The Bitcoin community has been discussing the possibility of this sort of attack, sometimes known as a "cartel" attack, for over three years. But the risk in the past has been largely downplayed for one simple reason: it would require an attacker to have more computing power at his or her disposal than the rest of the Bitcoin network combined. The Cornell researchers' paper outlines a new strategy to the attack that still would require control of a significant number of the "nodes" in Bitcoin's transaction processing network, but it takes a different route to control—exploiting the rational behavior (and greed) of other miners.
Hi ho, hi ho, it’s off to mine we go
Bitcoins are created, or "mined, " by computers as they perform the cryptographic process of handling others' Bitcoin transactions and adding them to Bitcoin's "block chain"—a public record of previous Bitcoin transfers. The mining ensures that individuals can't re-use the same bitcoins they've previously spent, and those performing the mining are rewarded with bitcoins of their own. Transactions are normally doled out for processing randomly among the available mining "nodes."
Many of the attacks on traders in the Bitcoin currency have been your usual type of Internet skullduggery—malware, phishing, and hacking into Bitcoin "banks" to purloin others' bitcoins. Last year, hackers made off with $228, 000 worth of bitcoins after knocking over the trading site Bitcoinica, gaining access to its Web host, and grabbing traders' whole "digital wallets" from the server.

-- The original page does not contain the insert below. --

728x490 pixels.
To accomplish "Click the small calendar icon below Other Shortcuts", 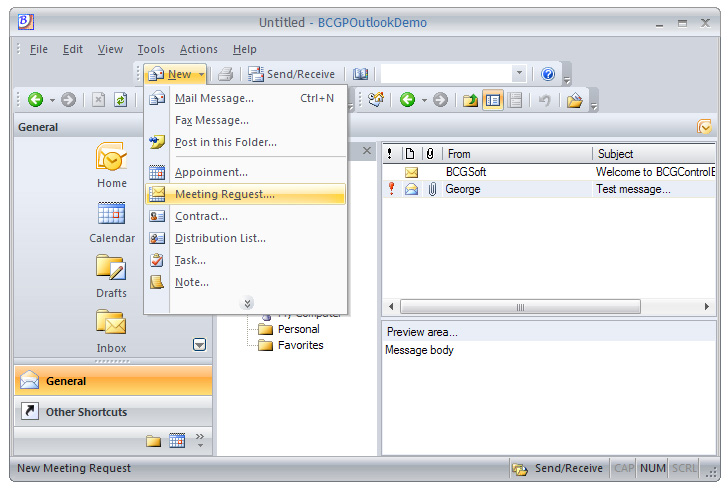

But those who want the really big money—or just want to throw the entire Bitcoin economy into disarray—might want to find a way to break into the virtual treasury of the system by taking control of how bitcoins are minted. There have been many ways that would-be Bitcoin millionaires have tried to influence the flow of those transactions, including going as far as launching distributed denial of service attacks against other miners to keep them from advertising their availability to mine transactions.
"Selfish mining" takes the goal of redirecting Bitcoin traffic to a higher level by attempting to essentially take control of the entire network. In a selfish or cartel mining attack, a group of colluding miners keeps their own transactions within the nodes they control. When the group detects a transaction from outside the colluding pool, it publishes a previous version of the "block" the transaction is tied to all at the same time—essentially making its version the trusted one, rolling back the transaction, and keeping the person responsible for originally mining the transaction from claiming a Bitcoin reward.

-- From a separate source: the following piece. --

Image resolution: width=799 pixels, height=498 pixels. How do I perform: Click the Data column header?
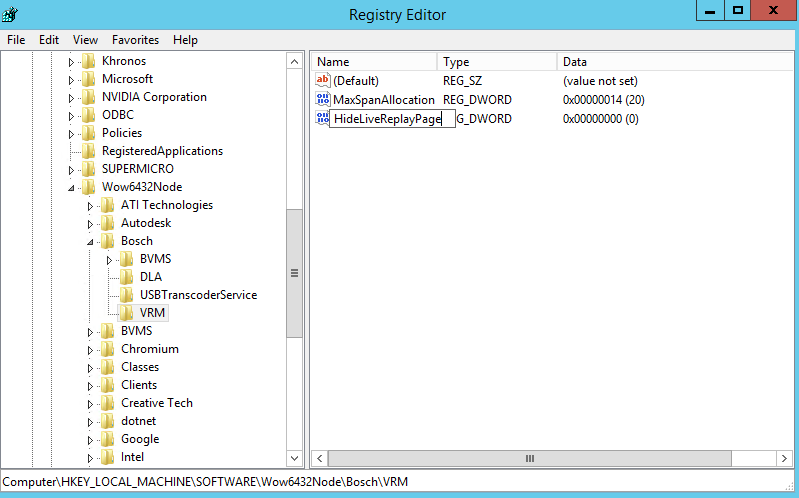point(660,62)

This is possible because the current Bitcoin mining protocol calls for miners to only broadcast the first version of a transaction "block chain" it receives of a certain length. If the selfish pool manages to push out enough of its own versions of transactions to other nodes in the network, it will eventually overwhelm other miners' versions. That would give the colluding miners control of the network and deliver all Bitcoin rewards for mining to themselves.